The President balked at the fourth section, which removed powers over local government from the subject ministry and vesting them in a Local Government Commission that would be responsible for oversight, staffing and regulation of the local government organs. Through added powers vested by the Fiscal Transfer Act, local organs would also now have much more autonomy over their funding, including the power to seek loans. With the change of government, the last pieces of legislation were assented to last July. The intent is to give more autonomy to the local organs with the expectation they would be more responsive to local concerns.
For the citizens, most of whom will be voting for the first time in LGE, they need to know about the structural changes now vested in “constituencies” within the Neighbourhood Democratic Councils (NDCs) and Municipalities, which would now have specific individuals responsible for them. At the LGE, therefore, there would be two parts to the ballot – just as in the General Elections: one for electing Councillors in general through Proportional Representation and another for Constituencies. Voters are expected to now know their specific representatives in their constituency who they most likely know and who are supposed to know of local problems they would be expected to address.

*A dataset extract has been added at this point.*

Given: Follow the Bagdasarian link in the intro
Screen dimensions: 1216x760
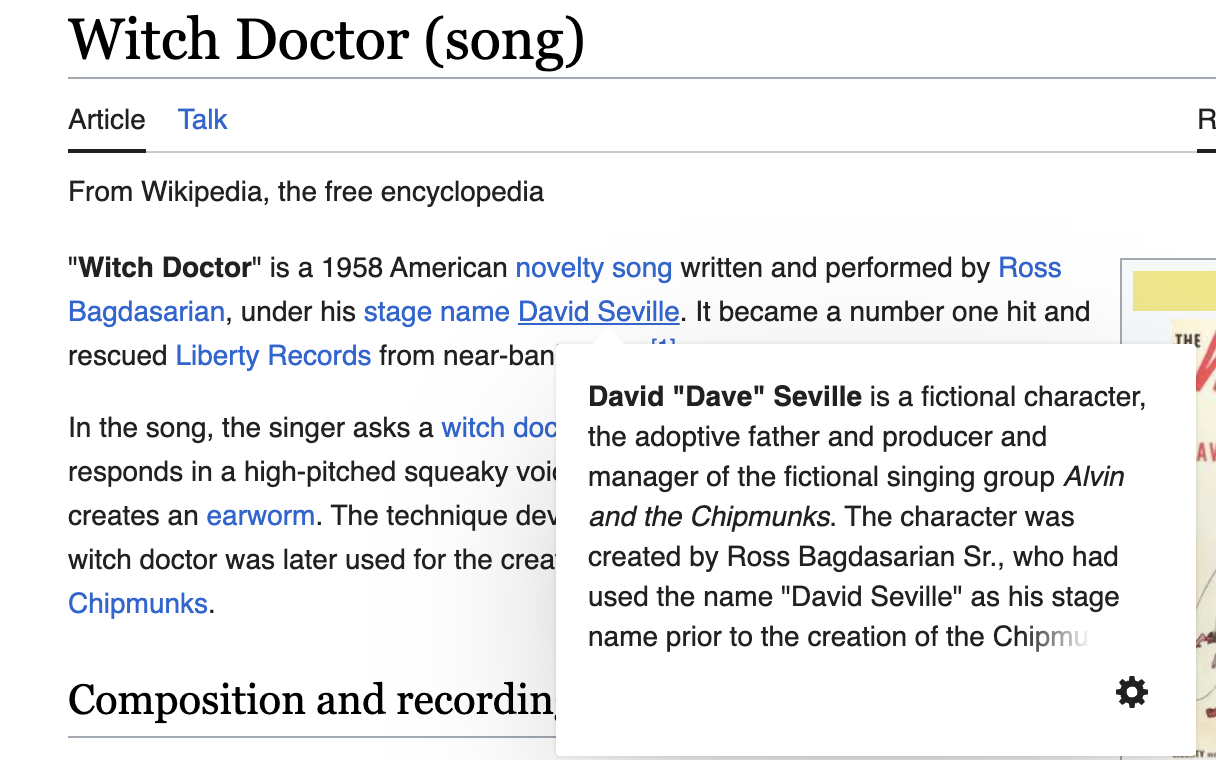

The most pertinent change, however, would be the need for the new officials – Councillors, Chairmen and Mayors, etc – to appreciate they should strive to be independent of the Central Government. It was for this purpose they now have greater powers over the raising and spending of funds in addition to being independent of ministerial control – both courtesy of the new legislation. The education of both citizens and the Councillors who will be elected need to be addressed so they can better perform their duties in the new dispensation intended to broaden and deepen the democratic imperative of “power to the people”. Maybe this is one of the roles the ABC countries can play after the elections since they were so vociferous in pushing for the latter.
As we pointed out some time ago, the fundamental issue in all efforts at “decentralisation” is the acknowledgement that power in the polity as a whole is already “centralised”. History has shown that power is never relinquished without struggle. It is hoped that the newly empowered local councillors will now seize the moment and declare their allegiance to local empowerment rather than buttressing the powers of the national elite.
Citizens should come out in force to let their voices be heard.